The group estimates that total biotech plantings in 2006 in the northern hemisphere are at 145 million acres in 14 countries. In the southern hemisphere in 2005 plantings topped 72 million acres and could exceed 80 million acres in 2006.

U.S. not giving ground in Doha negotiations, analysts say

U.S. negotiators appeared to be standing their ground as WTO members applied renewed pressure today try to get the United States to make more concessions on farm subsidies so they could begin wrapping up a Doha Round agreement.

Reports from a meeting of about one-third of the WTO’s 149 members said U.S. officials had rejected criticism that a proposal tabled by Trade Representative Rob Portman last fall would not bring a significant reduction in U.S. subsidies.
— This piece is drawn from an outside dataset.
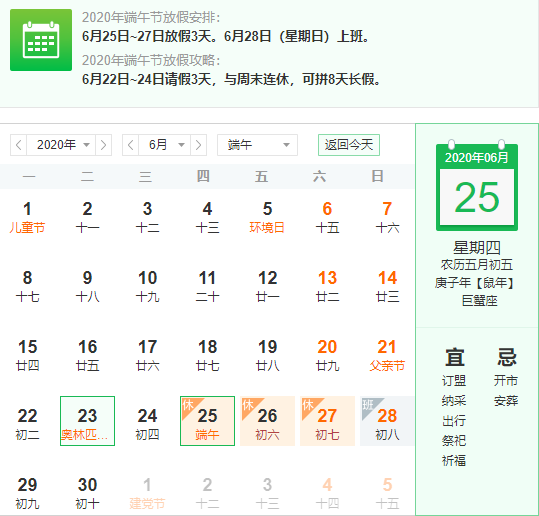
Task: Select June 21 父亲节 date
Action: point(387,355)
“How could anybody argue that it is not a meaningful reduction, when literally we are saying the very heart of the U.S. farm program is directly impacted by the cuts we have put on the table,” said Agriculture Secretary Mike Johanns at a press conference in Geneva. “It is very, very real.”

U.S. analysts say the proposal offered by Portman, who has since become director of the White House Office of Management and Budget, would reduce U.S. farm subsidies by 60 percent. European Union officials claim the proposal would not result in reductions in actual spending.
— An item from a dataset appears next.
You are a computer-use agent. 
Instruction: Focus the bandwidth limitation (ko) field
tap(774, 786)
Farm organization leaders attending the talks in Geneva have been urging U.S. negotiators to stand firm, arguing their members are not willing to see farm subsidies cut from an estimated $16.1 billion to $7 billion to $8 billion with no increase in market access in return.”

“We understand the negotiations are becoming more difficult in regard to agriculture issues such as market access,” said Leon Corzine, National Corn Growers Association chairman and a farmer from Assumption, Ill.
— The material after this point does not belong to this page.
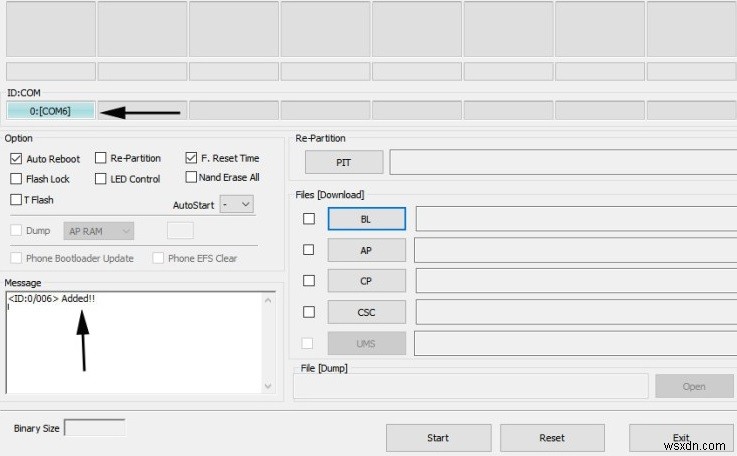Click the AP file button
“Corn growers maintain the position that we will not support deeper cuts than what was previously proposed by the United States. The European Union and other trade ministers must understand that expanded market access is key to our industry and whether we will support or oppose approval of a Doha round agreement by the U.S. Congress.”

In a joint statement issued from Geneva and transmitted to Washington, the new U.S. Trade Representative Susan Schwab and Secretary Johanns said they continue to believe market access proposals by the European Union are less than what would be accepted by the U.S. Congress and farmers.

“We continue to have high hopes for a meaningful and robust outcome to these talks, and we are urging other countries to seek the same,” the statement said. “The U.S. proposal delivers on the promise of Doha; unfortunately other proposals thus far lack the necessary opinion.”

WTO negotiators have been trying to complete a draft agreement on the Doha Round, which began in Qatar, Doha, in 2001, by July 31, so they could reach a final agreement by the end of 2006. President Bush has said he wants to be able to submit a Doha agreement to Congress for an up-or-down vote before the Trade Promotion Authority that allows him to do so expires in July 2007.

Alejandro Jara, WTO deputy director-general, said the first section of agriculture issues to be discussed at this weekend’s meeting in Geneva will be market access, tariff-reduction formulas, sensitive products, special products and special safeguard mechanism. The second part of the discussions will focus on domestic support, overall cuts, blue box definitions and base period.

Ambassador Schwab has said the WTO would need to improve the market access proposals and that Congress would not agree to support concession beyond the U.S. proposal last fall. But she has also said the agriculture negotiations of the Doha Round are conditional and could be improved or scaled back depending on trading partners’ willingness to make new concessions on market access.

Last week, representatives of the National Cotton Council, USA Rice Federation, the NCGA, the American Soybean Association and other commodity groups met with Schwab to discuss the agriculture negotiations. The commodity groups repeated their position that U.S. farmers do not support additional amber box cuts and believe current market access proposals on the table are not acceptable.